I like the idea of the reprints; I don't know how many stories by women of color you could find before 1970, but there were many women publishing SF and fantasy before that. Off the top of my head (with a little googling to make sure I spell the names right):

Margaret St. Clair
Andre Norton
Evelyn E. Smith
Zenna Henderson
Pauline Whitby (as Paul Ash)
Catherine Moore
Leigh Brackett
Katherine MacLean
Shirley Jackson
Hope Mirrlees
Winona McClintic
Miriam Allen deFord
Kate Wilhelm

#46 ::: Terry Karney ::: (view all by) ::: May 06, 2011, 01:28 AM:

Lee: But then the question comes up, I'd also like to know What percentage of submissions were from women. Of those how many were accepted. Then one starts to wonder how far the turtles go down.

#47 ::: Kevin Riggle ::: (view all by) ::: May 06, 2011, 03:33 AM:

anthony @38: Elizabeth Bear is writing the best queer characters in fiction that I'm reading. (And my does she cover the whole spectrum of LGBTQAwhateverelsewe'veadded without seeming to succumb to tokenism.) Her Jacob's Ladder books are excellent in part for that reason. For my part, her New Amsterdam was the first time I'd read a book with someone like me as a main character, and my love for her Kit Marlowe (in her Promethean Age books, especially the duology Ink and Steel/Hell and Earth) is great and boundless. And J.A. Pitts's Black Blade Blues hit... uncomfortably close to home in a lot of ways I'm still mulling over.

I hear good things about Hal Duncan in this regard as well -- eventually I'll read him, but his books keep getting pushed down my stack. Also Richard K. Morgan's The Steel Remains and Ellen Kushner's Swordspoint. And the classics, the aforementioned Samuel R. Delany, Joanna Russ, Ursula K. Leguin, ...

There must be others, but I don't know them.

#48 ::: Alex Beecroft ::: (view all by) ::: May 06, 2011, 04:28 AM:

Can it be possible that no one's mentioned Ursula LeGuin yet?

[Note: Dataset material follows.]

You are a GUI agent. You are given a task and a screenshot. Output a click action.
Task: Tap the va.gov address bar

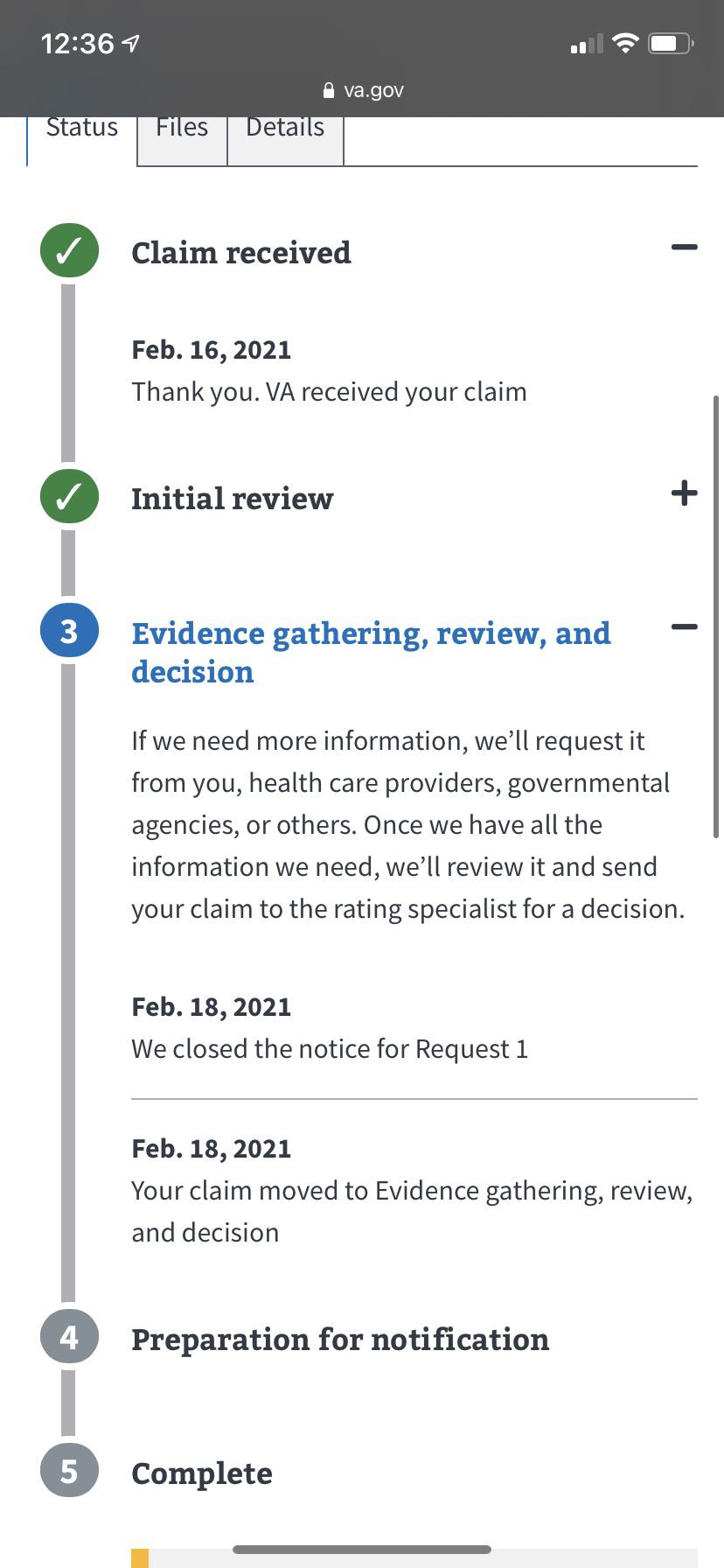tap(363, 90)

#49 ::: Melissa Mead ::: (view all by) ::: May 06, 2011, 06:52 AM:

Bill Higgins @ 22, re: *"By means of my invention, the Anthologization Ray," said the Professor, "collections of stories can be extracted effortlessly from the stacks of a library, and packaged into an automatically-bound volume which emerges from this slot. Stand back while I throw the switch. And please, everyone, put on your goggles!"

It exists. It's called Anthology Builder. ;)

#50 ::: Melissa Mead ::: (view all by) ::: May 06, 2011, 06:53 AM:

Anybody know if there are any good collections out there by disabled authors?

#51 ::: Patrick Nielsen Hayden ::: (view all by) ::: May 06, 2011, 07:39 AM:

Just as a data point, it seems worth noting that whereas just four years ago the finalists in the four Hugo Award fiction categories consisted, infamously, of nineteen men and one woman, this year the finalists consist of ten women and nine men. Meanwhile, the finalists on this year's Nebula ballot are fifteen women and eleven men.

I'm not pointing this out in order to argue that sexism in the SF world is all over now. But it does seem that SF fans and SF writers are beginning to consistently note good work by more than just the usual white guys.

#52 ::: Dichroic ::: (view all by) ::: May 06, 2011, 07:46 AM:

I'm not clear on what your question is - is it "could *I* do this, or "could it be done"? If the latter, I'm then kind of amazed you'd even have to ask, since I can probably name ten good current female SF short-story writers off the top of my head, several of whom are also PoC, and I don't even really read short stories unless they more or less fall into my lap.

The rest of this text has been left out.